## Assignment:
What is needed is a copy of each line in the listing below that contains "header".

== Provided information

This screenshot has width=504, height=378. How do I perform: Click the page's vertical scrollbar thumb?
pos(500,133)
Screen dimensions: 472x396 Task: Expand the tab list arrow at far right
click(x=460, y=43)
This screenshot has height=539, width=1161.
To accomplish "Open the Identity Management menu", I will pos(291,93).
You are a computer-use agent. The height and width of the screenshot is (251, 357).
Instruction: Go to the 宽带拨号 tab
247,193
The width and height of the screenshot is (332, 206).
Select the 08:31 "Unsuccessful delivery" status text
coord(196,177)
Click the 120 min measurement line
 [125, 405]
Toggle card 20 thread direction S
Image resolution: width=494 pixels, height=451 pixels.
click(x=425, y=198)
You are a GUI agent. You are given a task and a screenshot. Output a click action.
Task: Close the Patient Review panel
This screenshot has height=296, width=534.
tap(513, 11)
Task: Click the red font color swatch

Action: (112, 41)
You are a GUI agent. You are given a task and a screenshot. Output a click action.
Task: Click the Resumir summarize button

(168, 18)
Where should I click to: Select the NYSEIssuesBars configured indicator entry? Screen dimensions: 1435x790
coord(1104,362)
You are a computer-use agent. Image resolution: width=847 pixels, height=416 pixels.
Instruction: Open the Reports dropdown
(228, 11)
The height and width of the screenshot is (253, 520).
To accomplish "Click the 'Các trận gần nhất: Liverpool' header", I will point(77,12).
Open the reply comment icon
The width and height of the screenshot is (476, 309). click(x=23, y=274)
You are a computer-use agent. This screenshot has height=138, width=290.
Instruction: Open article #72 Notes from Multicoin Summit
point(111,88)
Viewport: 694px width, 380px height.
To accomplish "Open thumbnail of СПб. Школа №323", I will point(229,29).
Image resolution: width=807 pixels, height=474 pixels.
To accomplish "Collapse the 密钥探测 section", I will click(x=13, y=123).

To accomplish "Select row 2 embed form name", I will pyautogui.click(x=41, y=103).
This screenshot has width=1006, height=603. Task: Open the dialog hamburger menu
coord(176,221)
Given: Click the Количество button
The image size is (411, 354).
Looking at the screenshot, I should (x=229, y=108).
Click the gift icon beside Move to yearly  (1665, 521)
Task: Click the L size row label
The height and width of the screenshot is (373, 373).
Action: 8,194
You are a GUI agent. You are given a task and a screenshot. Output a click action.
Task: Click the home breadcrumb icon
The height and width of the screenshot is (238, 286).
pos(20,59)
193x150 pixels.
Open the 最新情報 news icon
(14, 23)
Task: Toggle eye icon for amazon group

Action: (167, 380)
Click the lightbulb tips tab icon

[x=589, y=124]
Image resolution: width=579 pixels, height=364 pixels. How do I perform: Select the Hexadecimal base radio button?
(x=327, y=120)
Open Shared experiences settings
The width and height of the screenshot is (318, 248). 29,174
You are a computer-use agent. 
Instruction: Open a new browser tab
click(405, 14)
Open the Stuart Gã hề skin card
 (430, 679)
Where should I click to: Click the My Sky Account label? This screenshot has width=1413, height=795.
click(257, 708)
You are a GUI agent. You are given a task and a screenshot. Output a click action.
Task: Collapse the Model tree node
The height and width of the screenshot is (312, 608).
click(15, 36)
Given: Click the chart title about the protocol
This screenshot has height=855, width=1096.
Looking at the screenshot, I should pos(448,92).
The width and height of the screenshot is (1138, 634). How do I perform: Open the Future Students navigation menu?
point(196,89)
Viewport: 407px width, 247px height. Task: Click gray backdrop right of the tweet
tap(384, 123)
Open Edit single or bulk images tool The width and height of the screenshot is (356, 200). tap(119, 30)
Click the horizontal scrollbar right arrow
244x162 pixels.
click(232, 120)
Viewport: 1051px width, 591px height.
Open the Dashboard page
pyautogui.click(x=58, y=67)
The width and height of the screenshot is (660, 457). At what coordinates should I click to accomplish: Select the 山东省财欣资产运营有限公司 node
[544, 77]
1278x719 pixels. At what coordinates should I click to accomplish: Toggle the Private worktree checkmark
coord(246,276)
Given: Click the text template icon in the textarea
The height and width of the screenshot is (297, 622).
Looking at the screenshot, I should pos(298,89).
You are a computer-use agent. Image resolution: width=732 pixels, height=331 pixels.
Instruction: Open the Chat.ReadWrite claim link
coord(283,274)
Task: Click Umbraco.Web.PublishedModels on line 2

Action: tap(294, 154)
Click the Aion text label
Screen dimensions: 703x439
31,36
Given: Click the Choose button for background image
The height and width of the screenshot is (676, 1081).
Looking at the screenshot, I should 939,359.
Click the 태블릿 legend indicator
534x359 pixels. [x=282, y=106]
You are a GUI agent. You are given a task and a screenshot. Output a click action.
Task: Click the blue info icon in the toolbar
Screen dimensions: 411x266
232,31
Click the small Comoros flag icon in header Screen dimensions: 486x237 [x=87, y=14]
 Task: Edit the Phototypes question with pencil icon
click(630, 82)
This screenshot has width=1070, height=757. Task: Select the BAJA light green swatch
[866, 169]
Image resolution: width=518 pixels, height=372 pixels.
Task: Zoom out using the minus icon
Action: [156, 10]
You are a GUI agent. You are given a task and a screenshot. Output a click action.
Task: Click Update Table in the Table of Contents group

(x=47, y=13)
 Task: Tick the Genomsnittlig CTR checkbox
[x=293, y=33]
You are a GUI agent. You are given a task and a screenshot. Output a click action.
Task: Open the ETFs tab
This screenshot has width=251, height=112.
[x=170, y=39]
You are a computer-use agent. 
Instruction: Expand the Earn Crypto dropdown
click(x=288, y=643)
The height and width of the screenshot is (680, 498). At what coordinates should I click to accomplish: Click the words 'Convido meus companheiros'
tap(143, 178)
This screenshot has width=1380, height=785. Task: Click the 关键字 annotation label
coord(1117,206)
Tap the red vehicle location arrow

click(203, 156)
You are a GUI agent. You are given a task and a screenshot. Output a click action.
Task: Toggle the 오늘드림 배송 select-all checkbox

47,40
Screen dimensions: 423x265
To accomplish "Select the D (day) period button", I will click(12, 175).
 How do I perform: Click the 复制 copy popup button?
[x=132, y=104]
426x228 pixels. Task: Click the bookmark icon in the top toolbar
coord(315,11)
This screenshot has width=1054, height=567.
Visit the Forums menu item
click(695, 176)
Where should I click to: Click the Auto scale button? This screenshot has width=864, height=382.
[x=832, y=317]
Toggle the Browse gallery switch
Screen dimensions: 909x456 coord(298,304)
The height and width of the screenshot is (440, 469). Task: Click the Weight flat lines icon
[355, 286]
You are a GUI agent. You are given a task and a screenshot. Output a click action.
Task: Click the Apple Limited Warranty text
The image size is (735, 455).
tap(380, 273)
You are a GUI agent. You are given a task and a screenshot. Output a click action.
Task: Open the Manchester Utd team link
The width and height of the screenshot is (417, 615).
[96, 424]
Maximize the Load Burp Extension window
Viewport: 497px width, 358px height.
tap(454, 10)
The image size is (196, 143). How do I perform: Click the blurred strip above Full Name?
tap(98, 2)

====

## Expected answer:
To accomplish "Click the 'Các trận gần nhất: Liverpool' header", I will point(77,12).
Click the small Comoros flag icon in header Screen dimensions: 486x237 [x=87, y=14]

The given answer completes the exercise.